- Also known as: Frog, Muffle Jaws Chambers
- Born: Dallas Elmer Chambers 1897 Bayonne, New Jersey, United States
- Died: 1952 (aged 54–55) Jersey City, New Jersey, United States
- Genres: Jazz
- Occupation: Trumpeter
- Instrument: Trumpet
- Years active: Late 1910s – 1930s

= Elmer Chambers =

American jazz trumpeter (1897–1952)

Dallas Elmer Chambers, also called Frog and Muffle Jaws Chambers (1897, Bayonne, New Jersey - ca. 1952, Jersey City, New Jersey) was an American jazz trumpeter.
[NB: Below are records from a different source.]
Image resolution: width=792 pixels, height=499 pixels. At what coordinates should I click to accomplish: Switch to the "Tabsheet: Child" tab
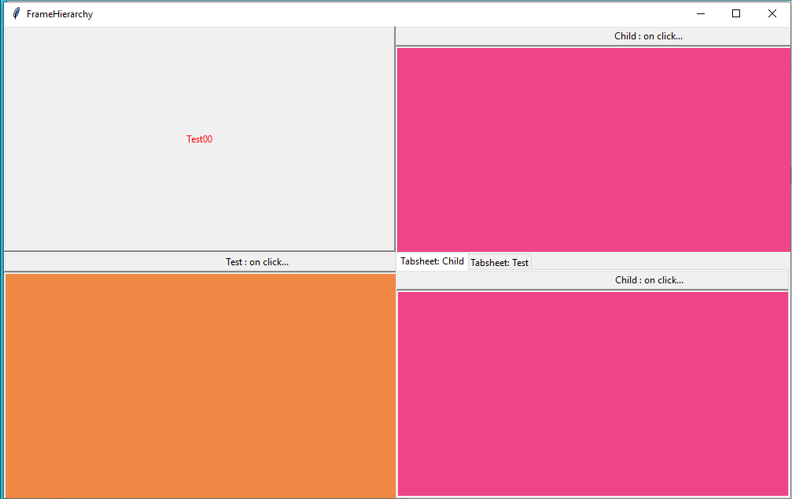click(432, 261)
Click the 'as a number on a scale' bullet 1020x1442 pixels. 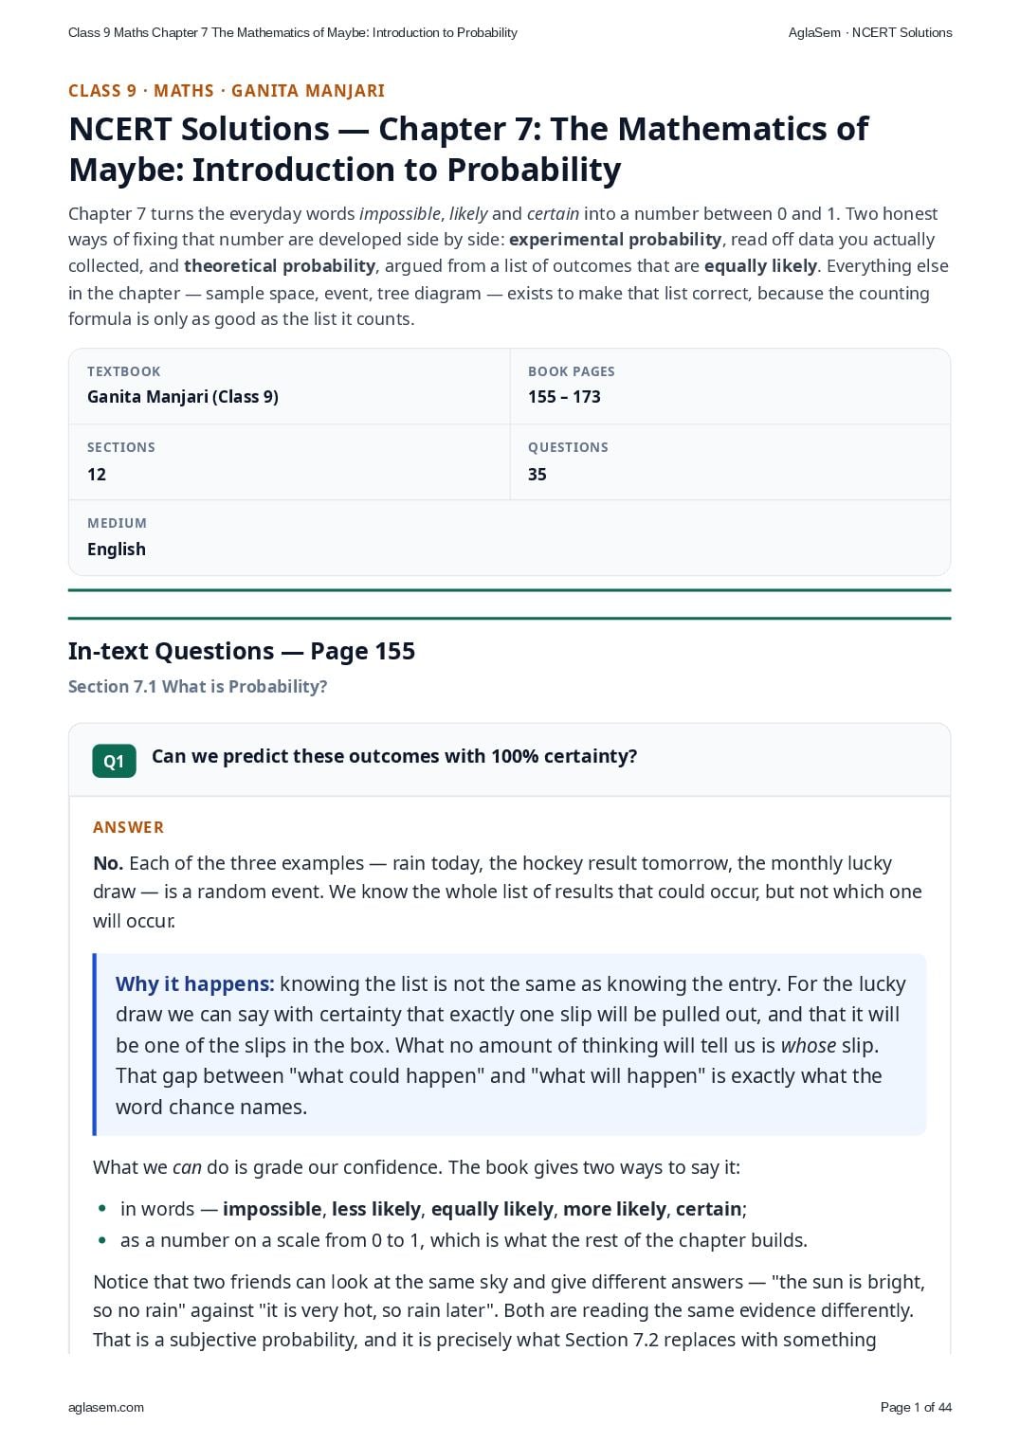point(464,1240)
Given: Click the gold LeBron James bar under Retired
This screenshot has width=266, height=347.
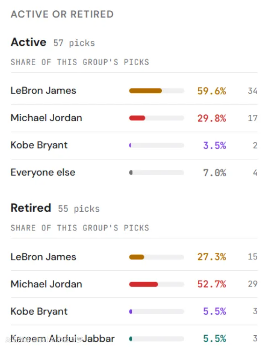Looking at the screenshot, I should (x=137, y=257).
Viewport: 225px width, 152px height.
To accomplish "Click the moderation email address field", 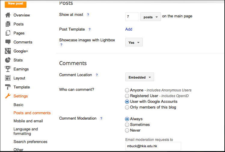I will tap(153, 146).
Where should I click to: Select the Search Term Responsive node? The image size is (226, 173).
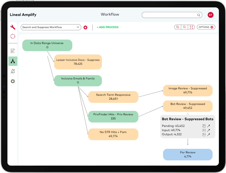(113, 97)
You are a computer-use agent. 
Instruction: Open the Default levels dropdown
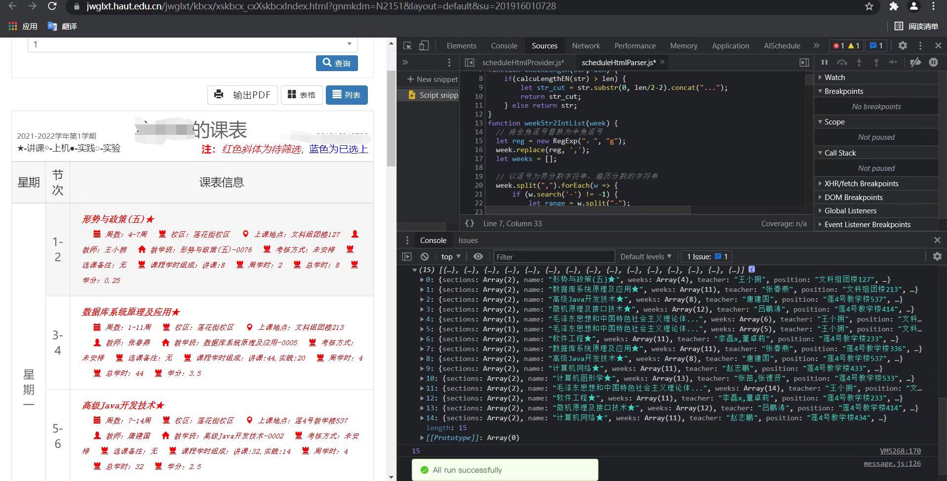645,257
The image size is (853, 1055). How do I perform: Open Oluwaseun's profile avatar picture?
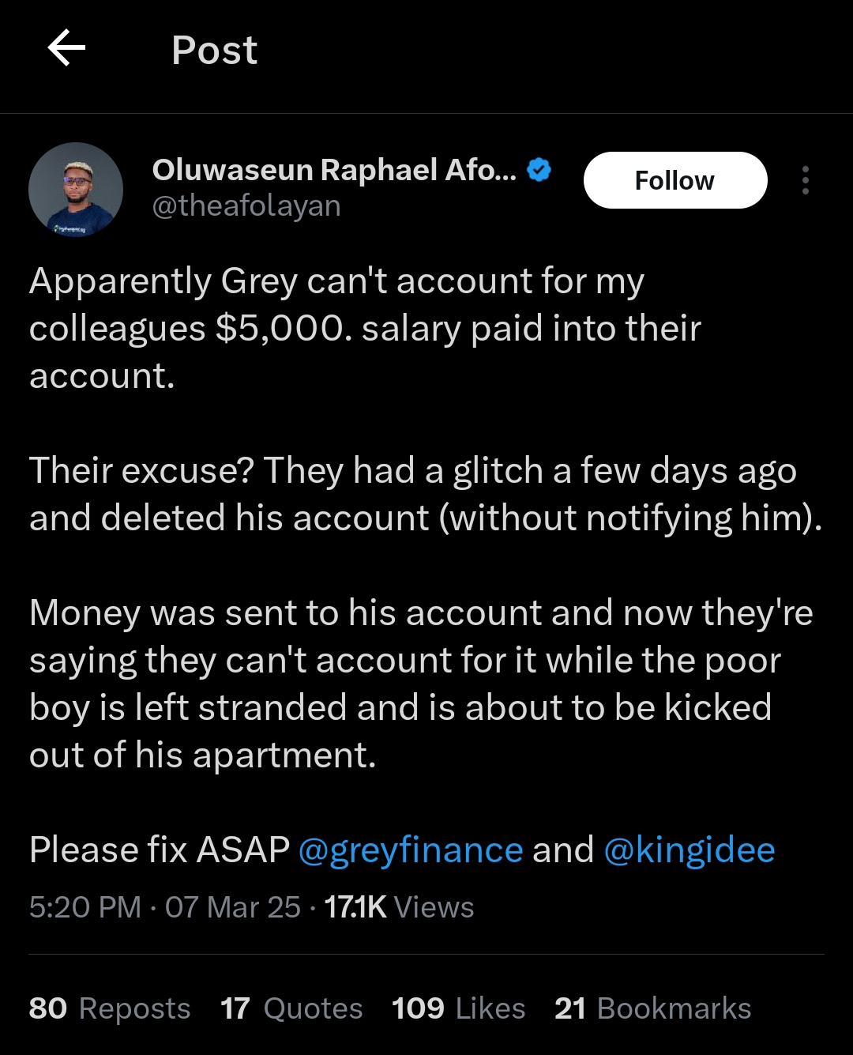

Chambers played in marching bands while serving in World War I, where he met bandleader Sam Wooding. He played with Wooding in Atlantic City, Detroit, and New York City, but left his service before Wooding's tours abroad. In 1923 he began playing with Fletcher Henderson in both large and small ensembles, and played on recordings behind the blues singers Alberta Hunter, Rosa Henderson, Clara Smith, and Ida Cox. He played with Louis Armstrong, and recorded with him on sessions for Decca, Verve, and Paramount. While with Armstrong he played alongside Coleman Hawkins, Don Redman, Buster Bailey, and Joe Smith.

Chambers left Henderson in 1926 and played subsequently in the bands of Ellsworth Reynolds (1926), Billy Fowler (1926–27), and Russell Wooding (1930). He played in pit orchestras, in touring revues, and with Fats Waller, Sidney Bechet, and June Cole before going into semi-retirement in the 1930s.